- _WHAT TO WORK ON_
1. Retype everything in the bodybuilding diet text from "- Seeds and" down to "and pinto beans.".
2. In the bodybuilding diet text, how many grams of protein should each meal or snack contain?

Here are foods to eat and foods to limit:
Foods to eat
The types of foods you eat vary slightly between the bulking and cutting phase. Higher calorie foods like full-fat dairy and fattier cuts of meats tend to be preferred during the bulking phase for the extra calories they provide compared to their leaner counterparts.
Foods to eat include (3):
- Fruits: apples, bananas, berries, grapes, melons, peaches, pears, etc.
- Vegetables: asparagus, broccoli, cucumbers, mushrooms, peppers, salad greens, spinach, etc.
- Starchy vegetables: corn, potatoes, green peas, and lima beans.
- Grains: bread, cereal, popcorn, oatmeal, and rice.
- Dairy: cheese, cottage cheese, milk, and yogurt.
- Meats and poultry: chicken breast, eggs, ground beef, steak, pork tenderloin, and venison.
- Seafood: crab, cod, salmon, scallops, shrimp, and tilapia.
- Seeds and nuts: almonds, chia seeds, flax seeds, sunflower seeds, and walnuts.
- Beans and legumes: black beans, chickpeas, kidney beans, lentils, and pinto beans.
- Oils: avocado oil, canola oil, macadamia nut oil, and olive oil.
Foods to limit
Several types of foods can be detrimental to your training and muscle growth, particularly when eaten in excess.
However, you may choose to follow a more flexible dieting approach like the 80/20 diet, where you can indulge 20% of the time.
Foods to limit include:
- Fried foods. These foods tend to promote inflammation, which can be harmful to your health and bodybuilding goals. Examples include fried fish, french fries, onion rings, and chicken strips (5).
- Processed meats. Processed meat is meat that has been smoked, salted, cured, salted, or smoked. Examples include bacon, hot dogs, salami, pepperoni, and lunch meats (6).
- Added sugars. Foods with added sugar like soda, desserts, and other sweets contribute excess calories from sugar but few nutrients.
- Alcohol. drinking alcohol in excess can blunt muscle protein synthesis, which is the process of building muscle mass (7).
One-day sample bodybuilding diet menu
It’s important to incorporate variety into your diet to prevent boredom and to ensure your nutritional needs are being met.
Each meal or snack should consist of 20–30 grams of protein to optimally support muscle building (3, 8).
Here is a sample one-day bodybuilding diet menu:
- Breakfast: scrambled eggs with peppers and oatmeal topped with sliced strawberries
- Snack: cottage cheese and blueberries
- Lunch: sirloin steak with a baked potato and asparagus
- Preworkout: a banana and almonds
- Postworkout: two scoops of whey protein powder
- Dinner: salmon with rice and broccoli
Many bodybuilders take supplements to increase their exercise performance and muscle gains, but not all supplements are helpful (9).

- _DATA TO EXAMINE_

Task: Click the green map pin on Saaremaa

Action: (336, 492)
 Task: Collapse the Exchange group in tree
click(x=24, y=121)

--

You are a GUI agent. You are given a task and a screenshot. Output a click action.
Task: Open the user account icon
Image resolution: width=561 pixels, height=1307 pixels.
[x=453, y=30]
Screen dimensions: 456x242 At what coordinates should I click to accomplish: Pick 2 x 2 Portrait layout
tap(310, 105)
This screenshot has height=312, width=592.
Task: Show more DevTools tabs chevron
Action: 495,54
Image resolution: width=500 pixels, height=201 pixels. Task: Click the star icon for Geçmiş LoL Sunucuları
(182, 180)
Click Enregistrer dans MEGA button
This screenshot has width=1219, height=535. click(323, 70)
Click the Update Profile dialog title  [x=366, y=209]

- _ANSWERS GIVEN_
1.
- Seeds and nuts: almonds, chia seeds, flax seeds, sunflower seeds, and walnuts.
- Beans and legumes: black beans, chickpeas, kidney beans, lentils, and pinto beans.

2. 20–30 grams